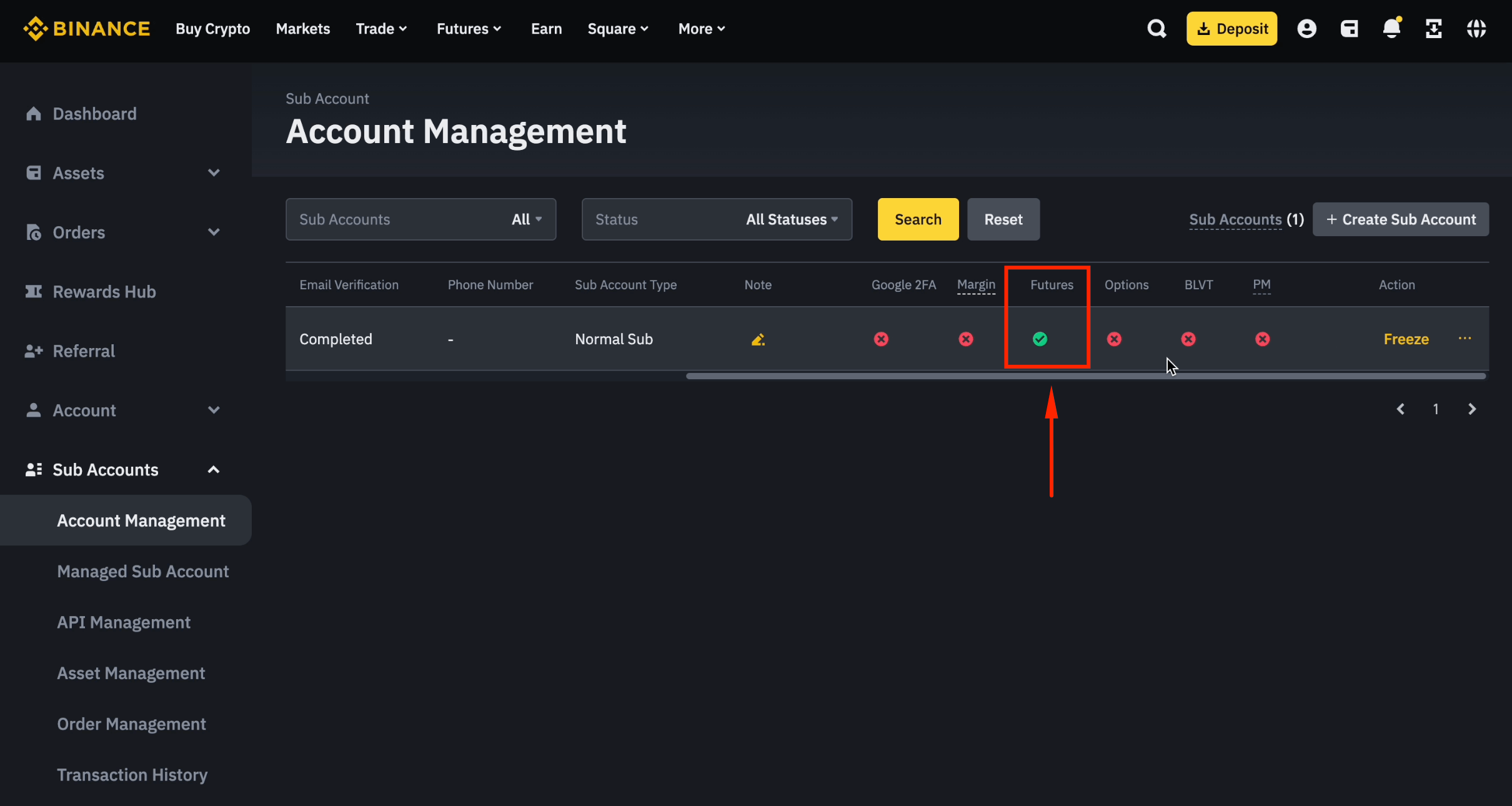This screenshot has height=806, width=1512.
Task: Click the app download icon in the header
Action: click(x=1434, y=28)
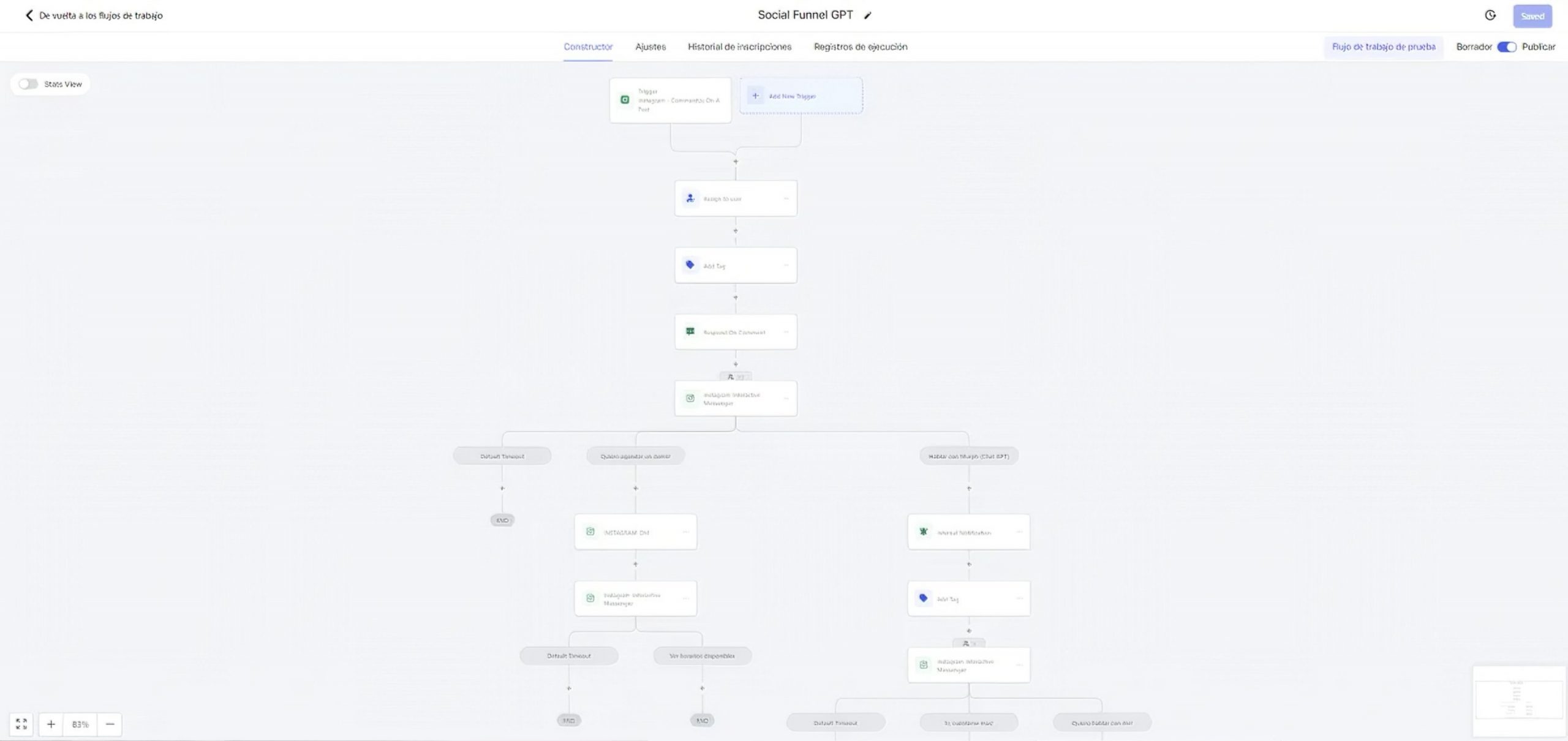Image resolution: width=1568 pixels, height=741 pixels.
Task: Toggle the Stats View switch
Action: coord(28,84)
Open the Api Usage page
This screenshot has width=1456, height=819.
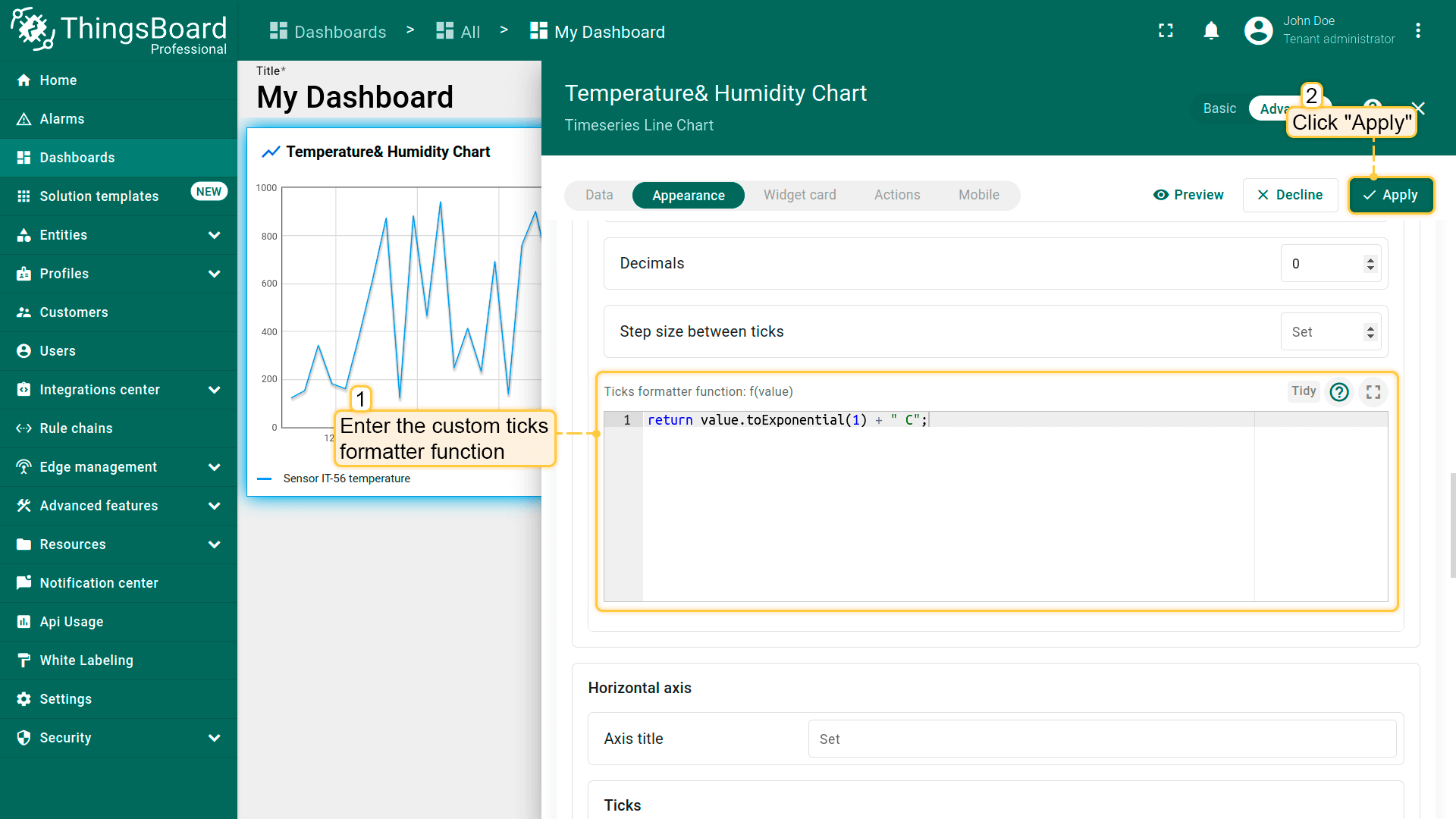(x=71, y=622)
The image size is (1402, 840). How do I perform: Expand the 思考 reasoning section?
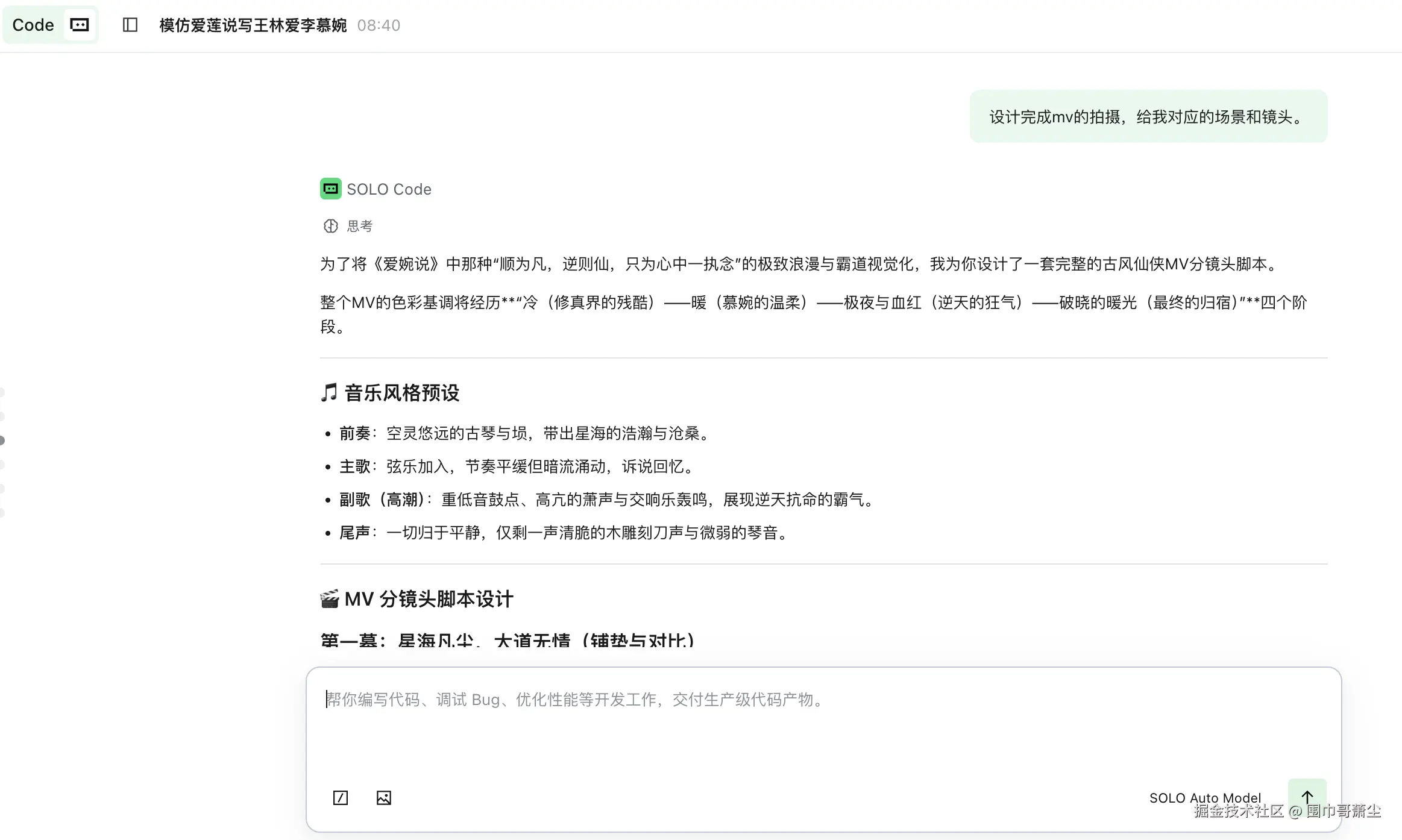[359, 226]
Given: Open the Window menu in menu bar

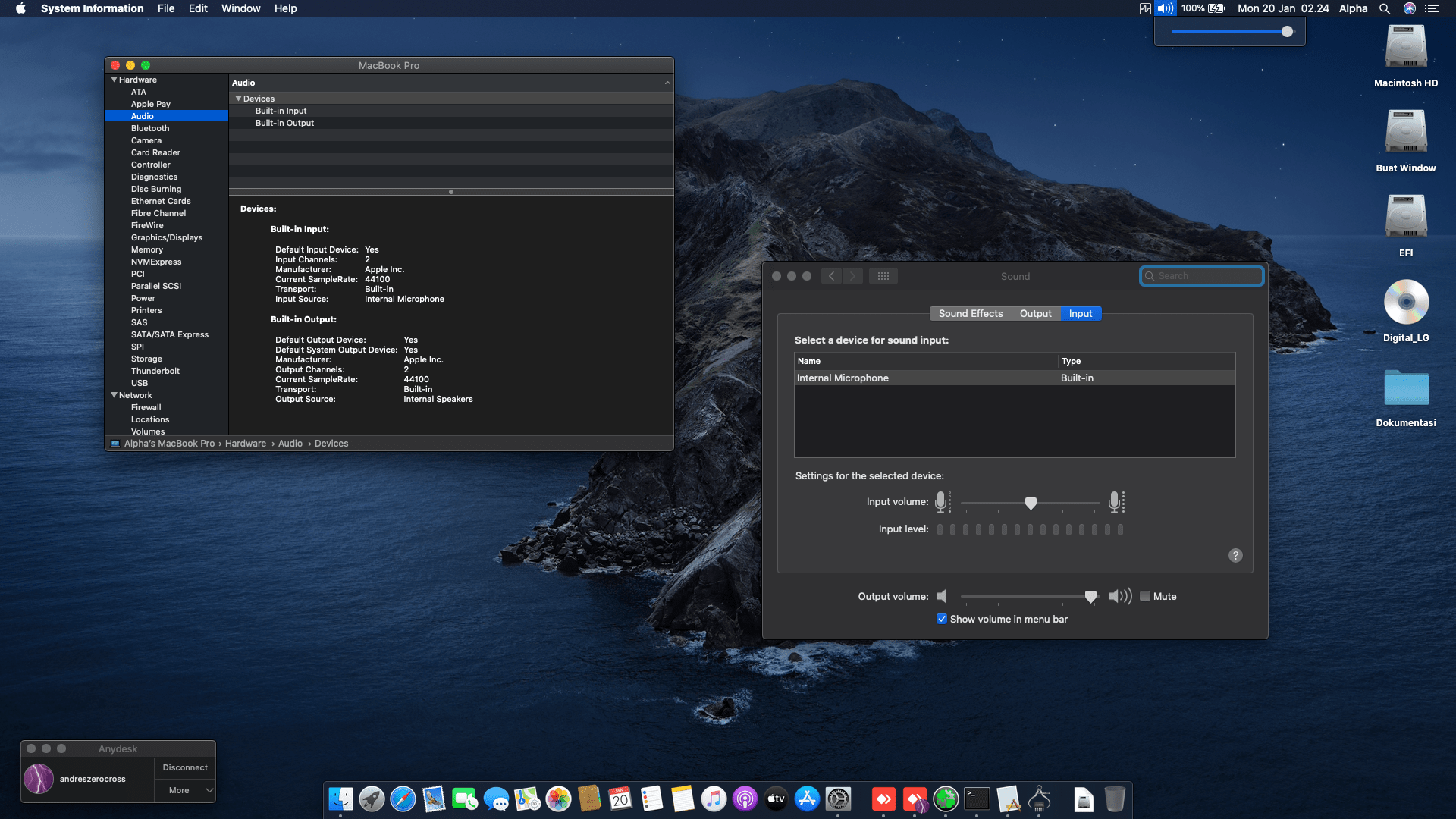Looking at the screenshot, I should [240, 8].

(Task description): Everything from the line containing "This screenshot has width=1456, height=819." through the last line of the records above is to be reproduced exactly, except the pictures.

(Solution for this problem):
This screenshot has width=1456, height=819.
(x=71, y=622)
The image size is (1402, 840). How do I perform: Expand the 思考 reasoning section?
[359, 226]
Given: Open the Window menu in menu bar

Looking at the screenshot, I should [240, 8].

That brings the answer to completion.